*Challenge 1*
Which Larry Rivers painting does the course page name?

*Selected passage*
# # # #
INFO 498A   Construction and Presentation of Information in the Visual Arts

Before the Web

Written Properties of Visual Information


Larry Rivers
Parts of the Face: French Vocabulary Lesson
Class discussion: What is the relationship between the print and visual elements in this painting?

Some Initial Questions:
  • The Form of Information What is the appropriate (best? natural?) form of information?


  • Information has a form?
    What's the relationship between an oral myth and its written form?
    Is there a canonical version of King Lear?
    Is there a canonical version of this html page?
    Why does eXtensible Markup Language separate content from presentation?

  • The Meaning of Information Or does information have meanings?


  • Information has a meaning?
    What is the meaning of "Moby Dick"?
    What is the meaning of "42nite"? or "42 nite"? or "4 2 nite"? or "4 2nite"?
    What is the meaning of this blue box?

Information Technology, some history . . .
# # # #
*Source data*
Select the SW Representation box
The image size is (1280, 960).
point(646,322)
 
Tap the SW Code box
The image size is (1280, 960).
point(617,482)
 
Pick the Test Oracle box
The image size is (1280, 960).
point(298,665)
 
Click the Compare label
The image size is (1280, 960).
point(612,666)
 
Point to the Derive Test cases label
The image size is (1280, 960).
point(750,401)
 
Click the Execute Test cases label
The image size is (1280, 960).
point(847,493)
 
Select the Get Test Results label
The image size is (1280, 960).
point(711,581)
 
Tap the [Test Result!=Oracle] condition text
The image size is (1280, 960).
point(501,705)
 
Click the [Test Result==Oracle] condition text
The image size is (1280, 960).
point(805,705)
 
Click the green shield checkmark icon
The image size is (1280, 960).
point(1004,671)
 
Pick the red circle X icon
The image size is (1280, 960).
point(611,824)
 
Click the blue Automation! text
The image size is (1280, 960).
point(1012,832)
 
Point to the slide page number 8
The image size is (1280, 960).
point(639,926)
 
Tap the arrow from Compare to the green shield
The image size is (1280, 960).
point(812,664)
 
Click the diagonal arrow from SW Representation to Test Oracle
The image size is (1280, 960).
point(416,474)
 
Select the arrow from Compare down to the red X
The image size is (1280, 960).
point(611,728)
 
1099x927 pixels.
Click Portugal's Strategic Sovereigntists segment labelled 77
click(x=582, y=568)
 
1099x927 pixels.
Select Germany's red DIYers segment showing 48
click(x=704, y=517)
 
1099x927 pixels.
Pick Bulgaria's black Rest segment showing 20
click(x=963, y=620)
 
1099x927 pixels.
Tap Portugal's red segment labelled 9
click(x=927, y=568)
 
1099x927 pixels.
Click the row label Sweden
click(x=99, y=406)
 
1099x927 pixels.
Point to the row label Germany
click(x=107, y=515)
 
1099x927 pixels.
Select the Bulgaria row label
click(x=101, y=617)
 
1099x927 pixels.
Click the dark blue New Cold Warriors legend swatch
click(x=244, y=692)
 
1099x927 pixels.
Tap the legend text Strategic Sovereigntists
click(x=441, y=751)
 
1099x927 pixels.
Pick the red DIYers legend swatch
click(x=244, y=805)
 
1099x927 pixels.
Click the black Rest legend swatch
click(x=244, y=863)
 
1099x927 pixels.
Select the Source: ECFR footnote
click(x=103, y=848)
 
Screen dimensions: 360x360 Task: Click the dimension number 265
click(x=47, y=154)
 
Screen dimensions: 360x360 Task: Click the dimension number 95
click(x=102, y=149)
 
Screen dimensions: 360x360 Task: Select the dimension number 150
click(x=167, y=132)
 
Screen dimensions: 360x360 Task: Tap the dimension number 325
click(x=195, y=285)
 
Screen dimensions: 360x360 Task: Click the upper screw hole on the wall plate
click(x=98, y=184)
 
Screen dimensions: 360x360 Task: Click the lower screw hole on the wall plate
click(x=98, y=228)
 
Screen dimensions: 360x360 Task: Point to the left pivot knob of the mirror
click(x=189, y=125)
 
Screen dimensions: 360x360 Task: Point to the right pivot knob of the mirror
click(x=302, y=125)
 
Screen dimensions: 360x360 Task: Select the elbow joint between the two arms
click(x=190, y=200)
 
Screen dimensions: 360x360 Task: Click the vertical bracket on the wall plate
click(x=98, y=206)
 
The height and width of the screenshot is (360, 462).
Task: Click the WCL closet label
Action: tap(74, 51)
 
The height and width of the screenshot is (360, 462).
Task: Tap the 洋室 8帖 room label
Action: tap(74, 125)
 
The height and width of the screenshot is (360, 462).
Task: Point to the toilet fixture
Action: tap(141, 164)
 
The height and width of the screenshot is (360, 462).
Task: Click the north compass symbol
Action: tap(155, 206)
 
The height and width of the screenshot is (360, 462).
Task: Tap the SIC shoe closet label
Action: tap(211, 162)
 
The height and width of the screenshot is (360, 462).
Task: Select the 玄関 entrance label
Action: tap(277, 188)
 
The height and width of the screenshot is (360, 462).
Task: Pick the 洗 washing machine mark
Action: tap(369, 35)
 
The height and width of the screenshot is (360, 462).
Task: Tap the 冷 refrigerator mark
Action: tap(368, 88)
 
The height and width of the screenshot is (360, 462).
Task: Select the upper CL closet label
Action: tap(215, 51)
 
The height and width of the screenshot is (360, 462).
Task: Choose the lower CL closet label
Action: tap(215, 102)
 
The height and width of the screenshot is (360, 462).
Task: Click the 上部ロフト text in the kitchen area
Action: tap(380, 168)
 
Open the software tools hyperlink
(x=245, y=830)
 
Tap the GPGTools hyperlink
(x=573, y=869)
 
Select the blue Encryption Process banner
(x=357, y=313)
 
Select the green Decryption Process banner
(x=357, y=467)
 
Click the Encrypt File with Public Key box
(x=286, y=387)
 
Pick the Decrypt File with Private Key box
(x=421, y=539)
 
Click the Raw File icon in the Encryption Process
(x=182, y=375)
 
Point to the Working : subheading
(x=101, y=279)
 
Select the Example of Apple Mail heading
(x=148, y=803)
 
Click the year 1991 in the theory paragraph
# # # #
*Challenge 2*
Turn the listing, starting at its first line and ending at the line containing "point(611,824)", into a numbered list with blank lines left out.

*Complete response 1*
Parts of the Face: French Vocabulary Lesson

*Complete response 2*
1. Select the SW Representation box
2. The image size is (1280, 960).
3. point(646,322)
4. Tap the SW Code box
5. The image size is (1280, 960).
6. point(617,482)
7. Pick the Test Oracle box
8. The image size is (1280, 960).
9. point(298,665)
10. Click the Compare label
11. The image size is (1280, 960).
12. point(612,666)
13. Point to the Derive Test cases label
14. The image size is (1280, 960).
15. point(750,401)
16. Click the Execute Test cases label
17. The image size is (1280, 960).
18. point(847,493)
19. Select the Get Test Results label
20. The image size is (1280, 960).
21. point(711,581)
22. Tap the [Test Result!=Oracle] condition text
23. The image size is (1280, 960).
24. point(501,705)
25. Click the [Test Result==Oracle] condition text
26. The image size is (1280, 960).
27. point(805,705)
28. Click the green shield checkmark icon
29. The image size is (1280, 960).
30. point(1004,671)
31. Pick the red circle X icon
32. The image size is (1280, 960).
33. point(611,824)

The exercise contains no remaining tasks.